Stated problem 1:
From the chocolate whiskey Bundt cake recipe, return everything from "Chocolate Whiskey Bundt Cake…" down to "Whiskey Bundt Cake.".
Stated problem 2:
In the chocolate whiskey Bundt cake recipe, why did the writer make a chocolate cake despite not being a big fan of chocolate? Answer in one to three sentences.
Stated problem 3:
List every ingredient in the chocolate whiskey Bundt cake recipe whose quantity is given at least partly in cups.

Source extract:
Chocolate Whiskey Bundt Cake… To be very frank, me and Mohit are not big fans of chocolate. May be I would not have made this cake if it was for us. But a lot of my readers asked me for more chocolate dessert recipes as It’s the most liked flavor for dessert hands down. What if ,we don’t like it? But I am glad I made the cake. It was deliciously rich and dense and the bitterness from whiskey was the key feature. I realized, it tasted much better the next day. The cake keeps well for 4-5 days in the fridge. So here is the recipe to make Chocolate Whiskey Bundt Cake.
All you need is
- Unsweetened cocoa powder – 1 cup plus 3 tbsp
- Brewed coffee – 1 and 1/2 cup
- Whiskey – 1/2 cup
- Unsalted butter – 1 cup
- Sugar – 2 cups
- All purpose flour – 2 cups
- Baking soda – 1 and 1/4 tsp
- Salt – 1/2 tsp
- Eggs – 2
- Vanilla extract – 1 tsp
Recipe to make Chocolate Whiskey Bundt Cake
- Pre heat the oven to 180 degree c.

Data provided:
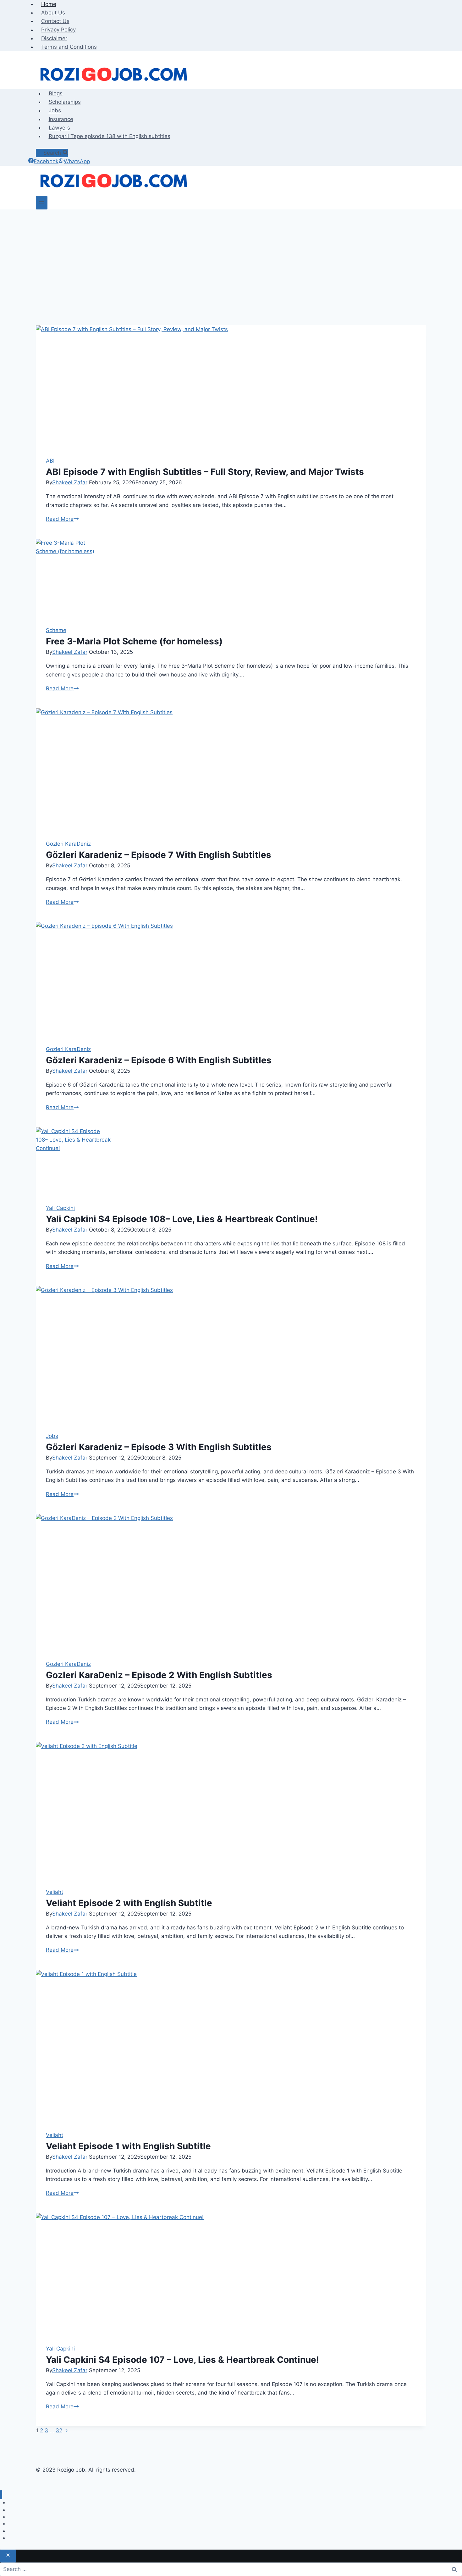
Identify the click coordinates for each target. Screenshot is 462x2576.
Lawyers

Correct answer 1:
Chocolate Whiskey Bundt Cake… To be very frank, me and Mohit are not big fans of chocolate. May be I would not have made this cake if it was for us. But a lot of my readers asked me for more chocolate dessert recipes as It’s the most liked flavor for dessert hands down. What if ,we don’t like it? But I am glad I made the cake. It was deliciously rich and dense and the bitterness from whiskey was the key feature. I realized, it tasted much better the next day. The cake keeps well for 4-5 days in the fridge. So here is the recipe to make Chocolate Whiskey Bundt Cake.

Correct answer 2:
Many readers asked for more chocolate dessert recipes. The writer notes that chocolate is the most liked dessert flavor.

Correct answer 3:
- Unsweetened cocoa powder
- Brewed coffee
- Whiskey
- Unsalted butter
- Sugar
- All purpose flour